_Your instructions:_
Leave out the pictures and repeat the data exactly.

━━━━━━━━━━━━━━━━

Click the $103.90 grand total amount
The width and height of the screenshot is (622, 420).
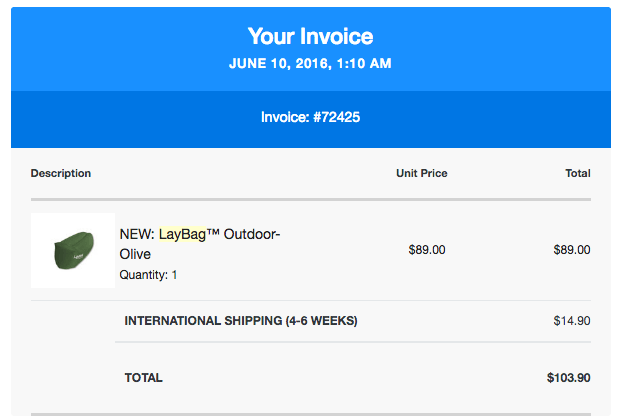click(x=568, y=378)
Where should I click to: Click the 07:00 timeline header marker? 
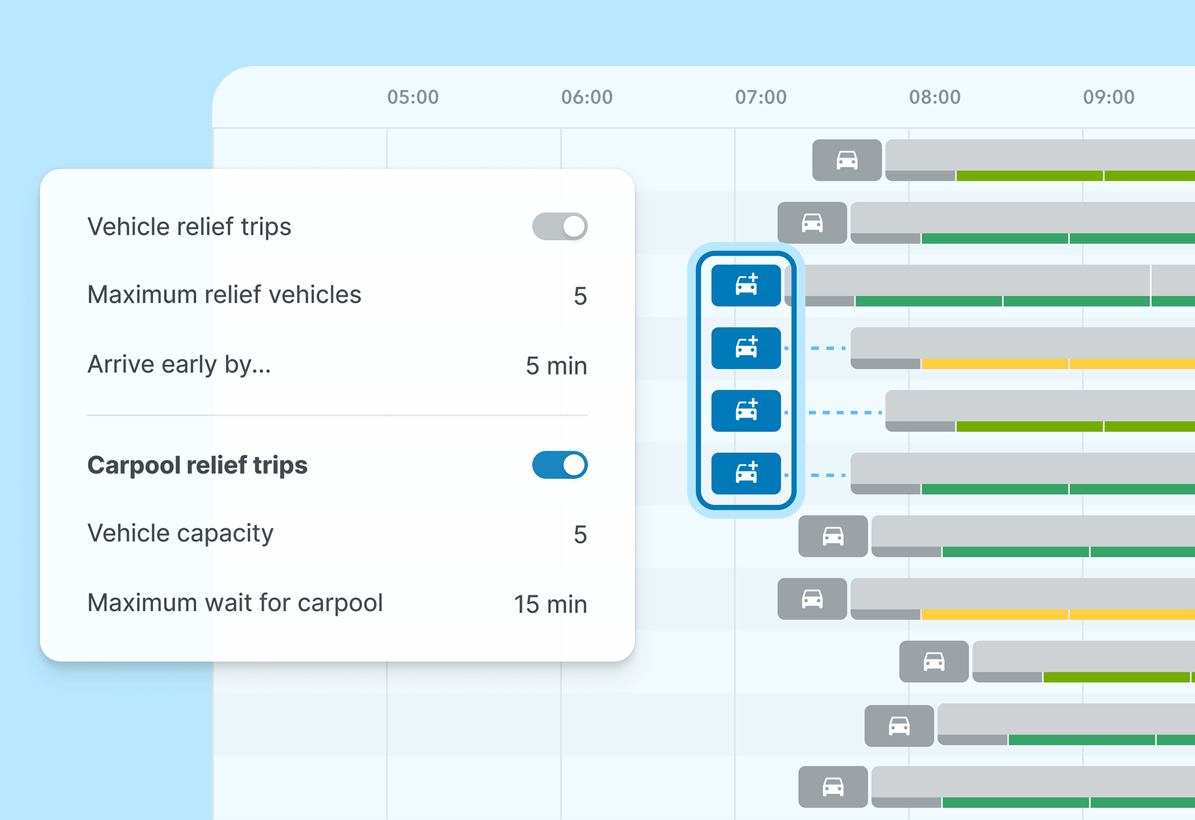[x=761, y=97]
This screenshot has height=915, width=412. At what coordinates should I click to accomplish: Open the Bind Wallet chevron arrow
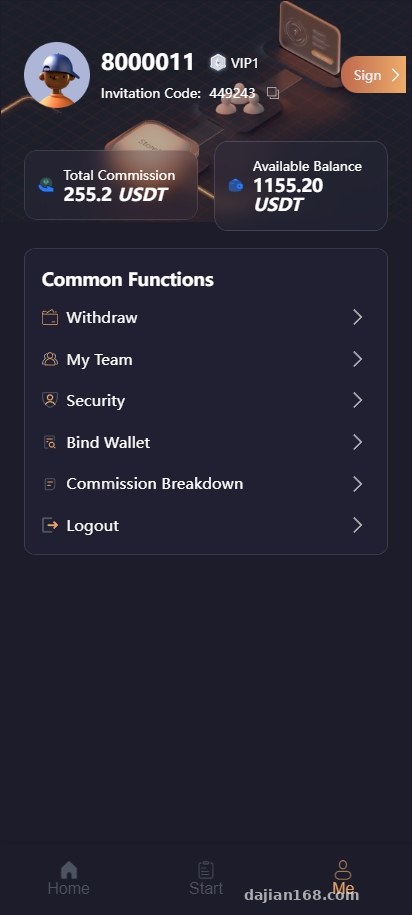tap(358, 442)
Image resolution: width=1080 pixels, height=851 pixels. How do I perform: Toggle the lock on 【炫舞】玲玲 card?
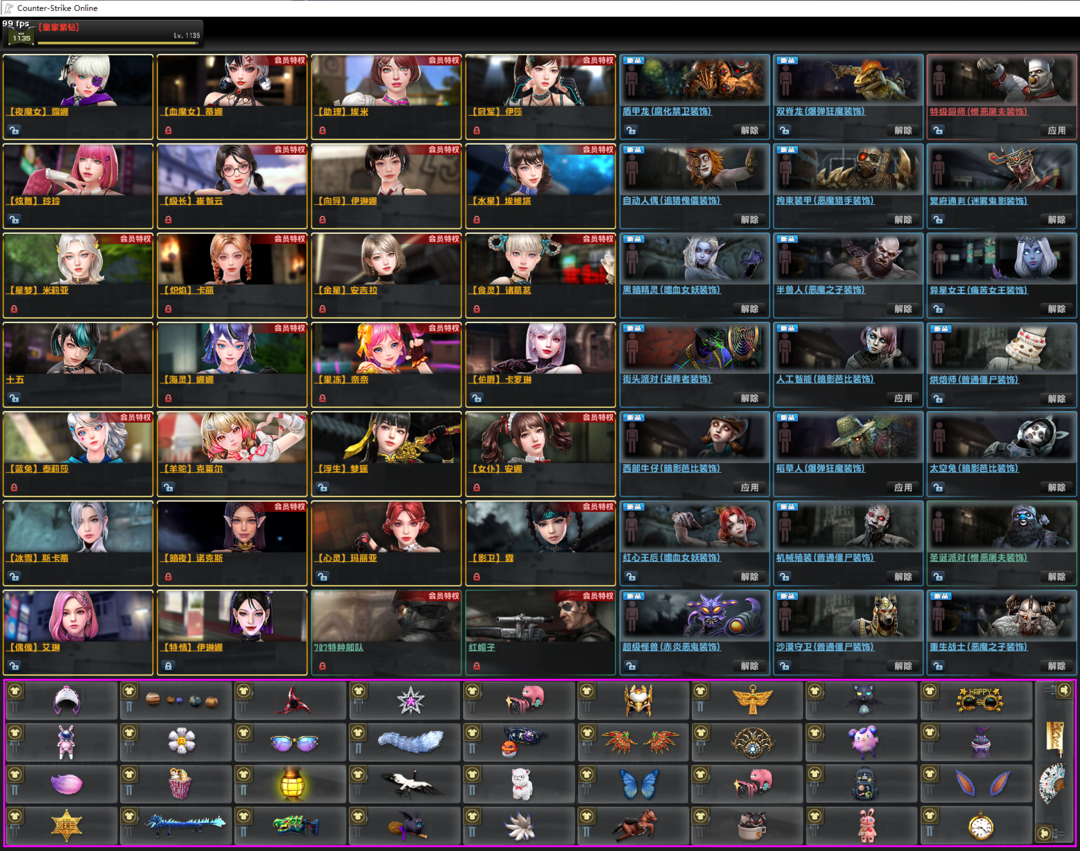coord(14,219)
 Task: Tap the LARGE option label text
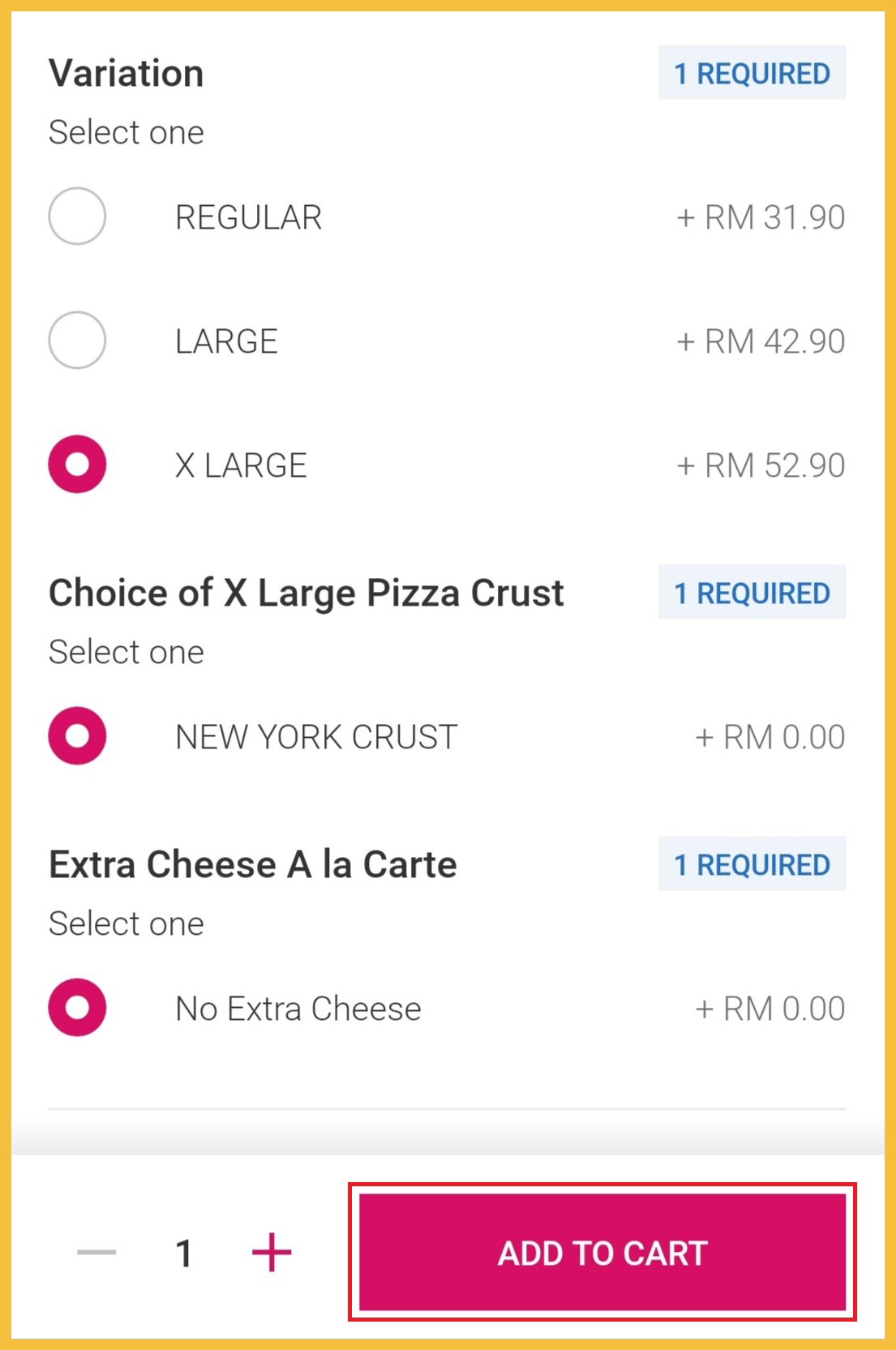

━━━━━━━━━━━━━━━━

_Answer section:_
Click the $103.90 grand total amount
The width and height of the screenshot is (622, 420).
click(x=568, y=378)
Where should I click to: Click the 07:00 timeline header marker? 
[x=761, y=97]
This screenshot has height=915, width=412. At what coordinates should I click to accomplish: Open the Bind Wallet chevron arrow
tap(358, 442)
Image resolution: width=1080 pixels, height=851 pixels. How do I perform: Toggle the lock on 【炫舞】玲玲 card?
coord(14,219)
 Task: Tap the LARGE option label text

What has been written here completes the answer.